A general premise: Italy and Germany are going to have a very similar evolution of their political systems, and those are going to be pretty much in flux for the next two decades or so. However, we may expect them to evolve towards a rather stable two-three party system in the medium term.
Industrialization, the gradual spread of economic affluence among the middle and lower middle classes and end of abject poverty among the worker classes, the entrenchment of the Old Catholics hegemony on the Catholic masses, and their evolution towards a liberal-progressive worldview, are going to favor the emergence of a political system not unlike the Anglo-Saxon one. Say a economically conservative-nationalist center of right big tent party or coalition of parties, a economically liberal-progressist center of left big tent party of coalition of parties, and perhaps a centrist liberal-moderate medium party or coalition of parties.
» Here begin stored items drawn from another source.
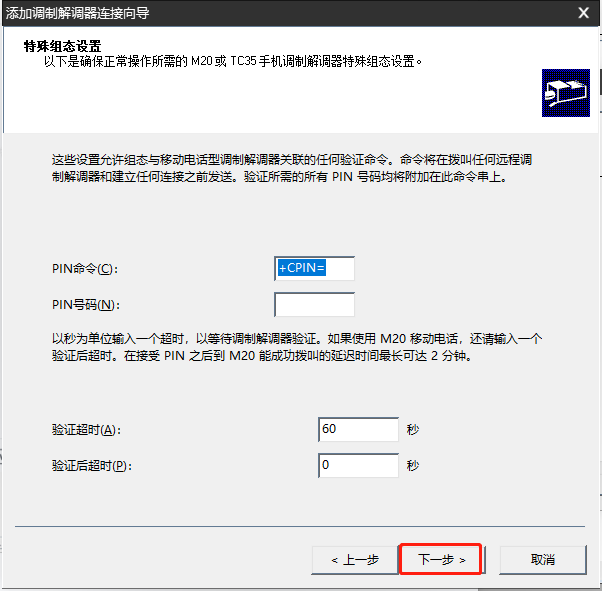602x591 pixels.
Task: Click the 添加调制解调器连接向导 title bar text
Action: point(83,13)
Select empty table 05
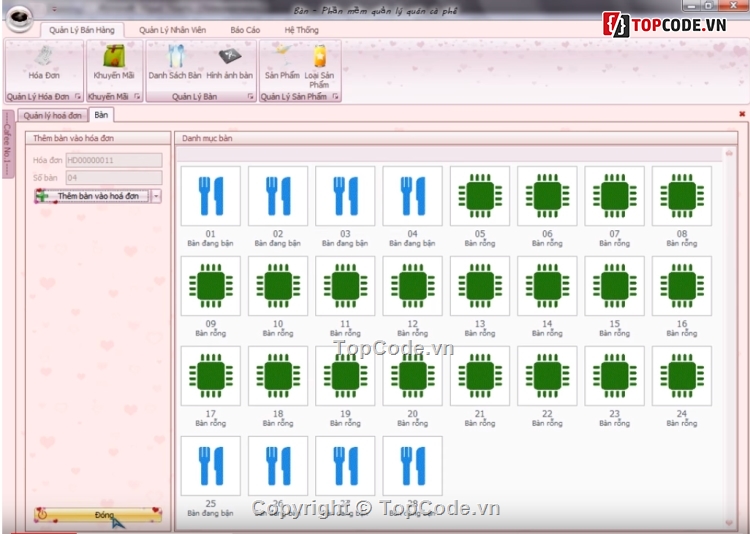 click(480, 196)
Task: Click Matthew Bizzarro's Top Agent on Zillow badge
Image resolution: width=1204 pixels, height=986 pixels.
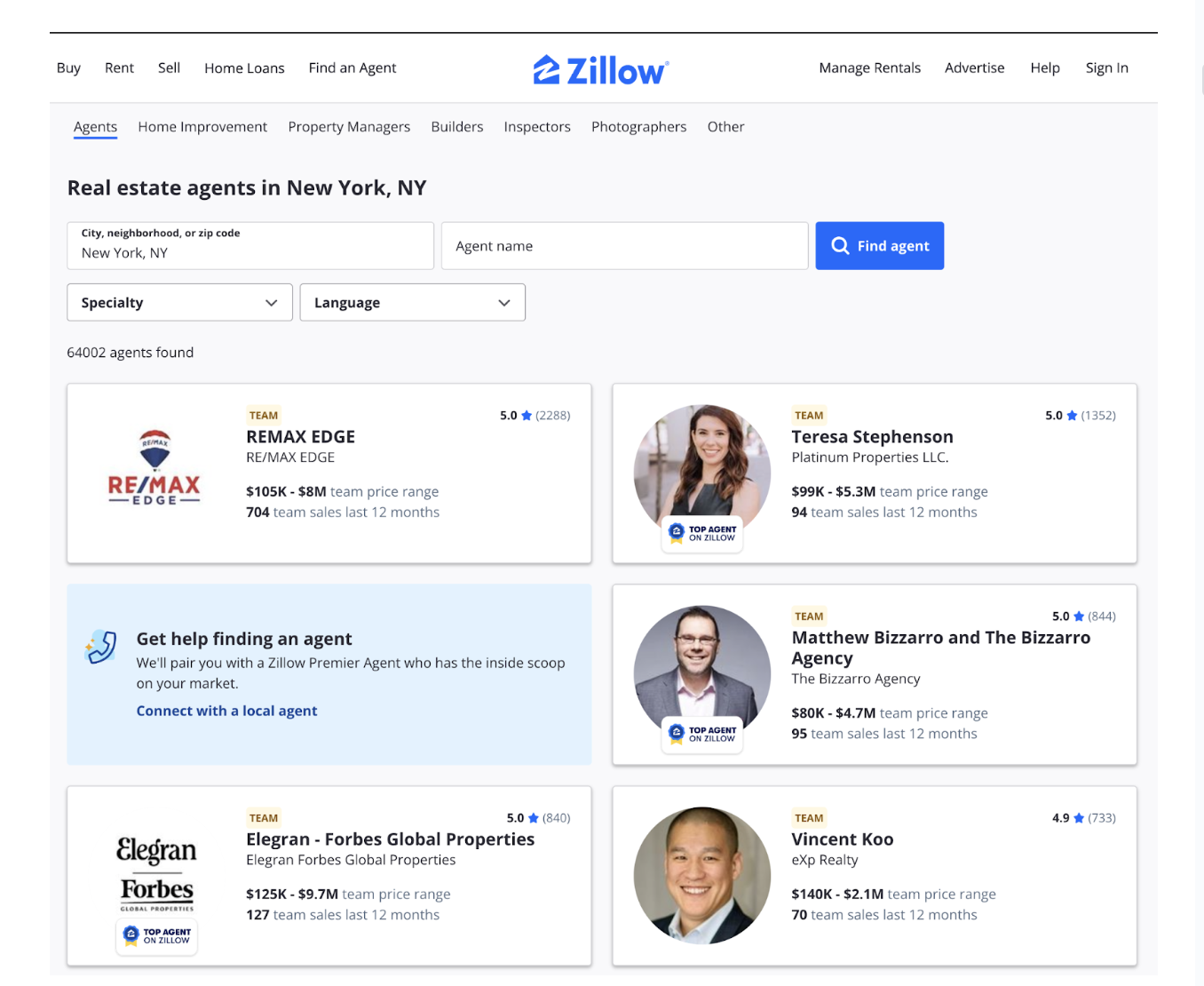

Progressist Protestants (in Germany) and Old Catholics, left-wing liberals, moderate republicans and social reformers are going to occupy the place in the political system that was occupied by marxist socialists (which shall be marginalized in a far left fringe), and build a movement kinda like British Labor or American Progressists. Conservative Protestants and OC, right-wing liberals and nationalists, and most of the conservative old elites are going to join and form a movement kinda like Britsh Tories or American Republicans (without the fundamentalism, of course). Such movements could either become "big tent" parties, or coalition of parties. A centrist moderate liberal-conservative party or coalition may or may not form among the two big ones. The marxist-socialist far left and the reactionary far right are going to take shape as well, but they shall mostly remain marginalized at the fringes of the political system.
Although this political system is only going to take shape during and after the stay in office of the di Castagna-Barletto-Bismarck generation, they could be supported by and ideally belong to this aborning "Tory" movement: Barletto would belong in its far-right fringe, Bismarck (despite its own strong conservative leanings, out of his political pragmatism) in the center or right mainstream, di Castagna as well or leaning towards its progressist fringe.